Saved data entries:
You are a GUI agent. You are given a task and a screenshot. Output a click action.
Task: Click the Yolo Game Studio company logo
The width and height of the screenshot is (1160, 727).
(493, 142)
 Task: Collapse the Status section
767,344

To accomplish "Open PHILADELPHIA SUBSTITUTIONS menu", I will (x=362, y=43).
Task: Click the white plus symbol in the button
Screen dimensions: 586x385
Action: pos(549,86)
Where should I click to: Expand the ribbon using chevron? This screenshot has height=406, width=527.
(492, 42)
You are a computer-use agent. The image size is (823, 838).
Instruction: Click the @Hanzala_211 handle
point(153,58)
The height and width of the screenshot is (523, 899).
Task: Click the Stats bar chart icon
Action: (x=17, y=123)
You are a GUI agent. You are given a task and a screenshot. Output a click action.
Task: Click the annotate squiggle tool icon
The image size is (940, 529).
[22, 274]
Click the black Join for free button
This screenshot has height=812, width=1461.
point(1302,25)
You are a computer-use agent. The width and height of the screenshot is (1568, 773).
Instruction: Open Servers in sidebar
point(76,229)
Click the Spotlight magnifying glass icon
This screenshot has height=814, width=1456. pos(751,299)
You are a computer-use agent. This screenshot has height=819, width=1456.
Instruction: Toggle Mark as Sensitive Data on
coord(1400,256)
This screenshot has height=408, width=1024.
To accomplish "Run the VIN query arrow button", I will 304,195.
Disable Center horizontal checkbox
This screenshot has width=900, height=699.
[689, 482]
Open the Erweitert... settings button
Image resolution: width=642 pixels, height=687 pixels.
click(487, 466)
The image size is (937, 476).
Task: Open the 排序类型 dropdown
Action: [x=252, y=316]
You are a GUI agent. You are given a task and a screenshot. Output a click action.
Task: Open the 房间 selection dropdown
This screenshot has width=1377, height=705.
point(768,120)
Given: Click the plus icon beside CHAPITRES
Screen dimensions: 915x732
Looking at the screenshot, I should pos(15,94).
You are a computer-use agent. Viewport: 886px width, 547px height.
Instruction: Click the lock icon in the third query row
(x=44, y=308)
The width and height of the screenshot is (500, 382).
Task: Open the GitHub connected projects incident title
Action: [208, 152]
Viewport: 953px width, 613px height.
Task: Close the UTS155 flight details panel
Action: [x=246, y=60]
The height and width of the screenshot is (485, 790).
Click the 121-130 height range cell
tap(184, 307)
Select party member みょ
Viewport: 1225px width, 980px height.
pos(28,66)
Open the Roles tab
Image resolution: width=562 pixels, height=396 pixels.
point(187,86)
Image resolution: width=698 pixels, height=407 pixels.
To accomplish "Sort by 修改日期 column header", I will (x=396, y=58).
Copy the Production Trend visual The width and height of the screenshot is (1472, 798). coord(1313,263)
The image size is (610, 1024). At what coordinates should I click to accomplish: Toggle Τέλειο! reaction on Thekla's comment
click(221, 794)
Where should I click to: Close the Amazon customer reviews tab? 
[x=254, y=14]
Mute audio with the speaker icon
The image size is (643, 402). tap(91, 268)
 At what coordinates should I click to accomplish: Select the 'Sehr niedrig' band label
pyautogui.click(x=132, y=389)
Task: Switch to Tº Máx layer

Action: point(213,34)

▶ **Required action**
Give back, exactly as written, the stretch from the line with "You are a computer-use agent. The image" through the line with "Task: Open the 房间 selection dropdown", and no other lines from the records above.

▶ **Result of the exercise**
You are a computer-use agent. The image size is (823, 838).
Instruction: Click the @Hanzala_211 handle
point(153,58)
The height and width of the screenshot is (523, 899).
Task: Click the Stats bar chart icon
Action: (x=17, y=123)
You are a GUI agent. You are given a task and a screenshot. Output a click action.
Task: Click the annotate squiggle tool icon
The image size is (940, 529).
[22, 274]
Click the black Join for free button
This screenshot has height=812, width=1461.
point(1302,25)
You are a computer-use agent. The width and height of the screenshot is (1568, 773).
Instruction: Open Servers in sidebar
point(76,229)
Click the Spotlight magnifying glass icon
This screenshot has height=814, width=1456. pos(751,299)
You are a computer-use agent. This screenshot has height=819, width=1456.
Instruction: Toggle Mark as Sensitive Data on
coord(1400,256)
This screenshot has height=408, width=1024.
To accomplish "Run the VIN query arrow button", I will 304,195.
Disable Center horizontal checkbox
This screenshot has width=900, height=699.
[689, 482]
Open the Erweitert... settings button
Image resolution: width=642 pixels, height=687 pixels.
click(487, 466)
The image size is (937, 476).
Task: Open the 排序类型 dropdown
Action: [x=252, y=316]
You are a GUI agent. You are given a task and a screenshot. Output a click action.
Task: Open the 房间 selection dropdown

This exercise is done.